If Great Britain rules her colonies under a monarchical form of government, why not meet it at once, and say we take issue with Great Britain in holding any dominion on this continent, unless she gives them the right of self-government such as we have now? A monarchical form of government does exist in Canada to-day. The Queen of England rules that Government directly to-day under the laws of England and under the Imperial system of England. […] The resolution means nothing. It contains nothing with is true. It assumes the Government of Canada to-day is not monarchical.[10]
Indeed, British North America already possessed a constitutional monarchy, and the Dominion of Canada merely consolidated these disparate colonies into a federation and expressly continued constitutional monarchy. But they had practised Responsible Government and self-government in their internal affairs since the 1840s; Her Majesty the Queen did not rule British North America directly at all, nor did Queen Victoria rule the United Kingdom of Great Britain and Ireland itself directly either. Ministers of the Crown govern in the name of the Queen. In reality, the self-governing colonies of the British Empire fell under both the Imperial Parliament and their own legislatures. But this subtle separation between head of state and head of government, between Crown and Ministers of the Crown, passes over the heads of the literal-minded who can only understand rupture and revolution and presidentialism and understand not evolutionary parliamentary forms of government.

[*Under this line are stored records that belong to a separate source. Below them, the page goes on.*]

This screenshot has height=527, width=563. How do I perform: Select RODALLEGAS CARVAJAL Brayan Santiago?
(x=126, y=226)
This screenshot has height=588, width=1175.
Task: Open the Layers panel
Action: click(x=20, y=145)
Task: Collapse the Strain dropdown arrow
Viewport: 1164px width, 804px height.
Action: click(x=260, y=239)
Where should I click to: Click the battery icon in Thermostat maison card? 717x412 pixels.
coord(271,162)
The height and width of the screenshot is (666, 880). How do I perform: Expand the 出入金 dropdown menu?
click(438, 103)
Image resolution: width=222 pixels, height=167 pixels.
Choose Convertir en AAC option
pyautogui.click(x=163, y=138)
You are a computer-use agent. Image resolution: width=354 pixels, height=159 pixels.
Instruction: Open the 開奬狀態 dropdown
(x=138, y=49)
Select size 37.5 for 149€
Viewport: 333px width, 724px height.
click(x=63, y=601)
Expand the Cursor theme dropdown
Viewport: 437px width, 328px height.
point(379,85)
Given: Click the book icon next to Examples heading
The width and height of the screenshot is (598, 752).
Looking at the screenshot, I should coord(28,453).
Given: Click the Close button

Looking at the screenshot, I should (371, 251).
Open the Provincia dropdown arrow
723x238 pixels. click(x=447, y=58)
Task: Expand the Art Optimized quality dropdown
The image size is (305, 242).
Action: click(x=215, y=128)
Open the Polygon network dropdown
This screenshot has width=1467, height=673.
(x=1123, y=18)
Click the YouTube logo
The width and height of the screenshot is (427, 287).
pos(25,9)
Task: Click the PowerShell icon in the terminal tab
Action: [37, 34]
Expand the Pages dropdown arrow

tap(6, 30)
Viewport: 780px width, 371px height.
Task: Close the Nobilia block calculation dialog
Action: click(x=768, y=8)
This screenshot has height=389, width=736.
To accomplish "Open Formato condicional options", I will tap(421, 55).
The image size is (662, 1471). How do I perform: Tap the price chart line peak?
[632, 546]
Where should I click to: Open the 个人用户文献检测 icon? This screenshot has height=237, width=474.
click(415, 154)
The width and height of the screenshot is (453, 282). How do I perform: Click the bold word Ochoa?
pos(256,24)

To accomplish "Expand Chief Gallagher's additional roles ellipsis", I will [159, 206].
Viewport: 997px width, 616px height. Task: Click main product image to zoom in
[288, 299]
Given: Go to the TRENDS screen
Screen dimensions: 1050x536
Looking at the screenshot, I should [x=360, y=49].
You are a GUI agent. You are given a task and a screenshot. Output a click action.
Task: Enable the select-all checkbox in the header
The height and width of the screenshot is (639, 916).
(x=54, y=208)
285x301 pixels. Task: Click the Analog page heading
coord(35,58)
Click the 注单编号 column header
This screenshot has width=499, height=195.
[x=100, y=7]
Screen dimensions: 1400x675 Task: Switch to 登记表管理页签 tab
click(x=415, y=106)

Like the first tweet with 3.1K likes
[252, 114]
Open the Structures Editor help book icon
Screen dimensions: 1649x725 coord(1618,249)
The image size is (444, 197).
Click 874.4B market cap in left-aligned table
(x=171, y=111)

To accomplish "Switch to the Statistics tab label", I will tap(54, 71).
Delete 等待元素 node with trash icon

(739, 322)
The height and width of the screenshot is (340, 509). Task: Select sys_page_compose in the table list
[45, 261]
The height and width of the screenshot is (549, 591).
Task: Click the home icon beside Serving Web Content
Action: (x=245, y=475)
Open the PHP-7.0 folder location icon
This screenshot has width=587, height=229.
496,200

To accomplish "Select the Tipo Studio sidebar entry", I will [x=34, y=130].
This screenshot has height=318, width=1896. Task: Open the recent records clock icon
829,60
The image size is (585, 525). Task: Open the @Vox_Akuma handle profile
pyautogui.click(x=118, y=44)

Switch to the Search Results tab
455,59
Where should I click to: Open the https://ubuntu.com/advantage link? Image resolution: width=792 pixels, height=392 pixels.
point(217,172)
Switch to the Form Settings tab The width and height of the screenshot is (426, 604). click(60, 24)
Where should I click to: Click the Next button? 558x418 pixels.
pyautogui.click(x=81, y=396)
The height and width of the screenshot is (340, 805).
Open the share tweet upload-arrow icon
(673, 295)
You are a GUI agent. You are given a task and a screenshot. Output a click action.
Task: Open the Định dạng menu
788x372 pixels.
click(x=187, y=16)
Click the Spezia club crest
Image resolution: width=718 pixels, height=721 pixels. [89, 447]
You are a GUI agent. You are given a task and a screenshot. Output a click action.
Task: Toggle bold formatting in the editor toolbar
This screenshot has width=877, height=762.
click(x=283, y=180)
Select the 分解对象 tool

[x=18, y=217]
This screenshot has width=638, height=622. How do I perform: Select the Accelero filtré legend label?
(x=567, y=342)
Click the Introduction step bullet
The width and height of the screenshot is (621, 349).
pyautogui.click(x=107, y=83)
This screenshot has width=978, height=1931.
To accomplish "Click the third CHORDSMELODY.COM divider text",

This whole exchange sounds so depressingly familiar to me and brought me back to my 9th-grade social studies class in the fall of 2002 in Anchorage, Alaska. My humourless teacher, Mrs Sugita, told the class that the United Kingdom — or, as she called it, “England” — is a monarchy, by which she meant direct rule by a Sovereign. (She had made that clear by the context of the rest of the lesson and asked the class rhetorically “What kind of government does England have?” A monarchy!”). I could take no more of that rubbish, and at this stage decided to intervene. I pointed out that the British operate under a constitutional monarchy and have a parliamentary form of government and that the prime minister, and not the Queen, answers questions in the House of Commons. She and the rest of the class stared at me blankly as if I had just uttered the most stupendous absurdity that they had ever heard; I then realized that I was wasting my time. She pulled me aside after class and admonished me for “confusing” my peers by pointing out that constitutional monarchy does not mean direct rule by the monarch. But how else can you respond when you’ve only ever been taught the likes of what Zachariah Chanler said in 1867 and were brought up exclusively on a rich, high-fat diet of American Exceptionalism? (Those of you who know me in real life will no doubt find my interjection in 2002 completely in character; I’ve always been how I am today.)
Conclusion
This kind of talk in Washington also played into the latter stages of Canadian Confederation and acted as a deterrent against stronger endorsements of constitutional monarchy. While the Johnson administration itself did not endorse these congressional prevarications (either in 1866 or in 1867), Colonial Secretary Carnarvon and Foreign Secretary Lord Derby had, by early February 1867, already rejected calling the new federation in British North America the “Kingdom of Canada” in favour of “The Dominion of Canada” on the grounds that “Kingdom of Canada” might attract unwelcome protest from Washington. It had, and even the monarchical principle itself had. These sorts of congressional outbursts coupled with Secretary Seward’s increasingly expansive talk on the Monroe Doctrine would only have reinforced London’s decision not to antagonise Washington yet further after having supported the French invasion of Mexico four years earlier.
Similar Posts:
- History of British North America
- Comparative: Monarchism v Republicanism
- Comparative: Parliamentarism v Presidentialism
- George Brown and Canada’s Manifest Destiny
- Canada’s Counter-Manifest Destiny
- The Borders Between Quebec and Newfoundland
Notes
[1] Nathaniel Banks, “H.R. 754, A Bill for the Admission of the States of Nova Scotia, New Brunswick, Canada East, Canada West, and for the Organization of the Territories of Selkirk, Saskatchewan, and Columbia,” 39th Congress, 1st Session, 2 July 1866.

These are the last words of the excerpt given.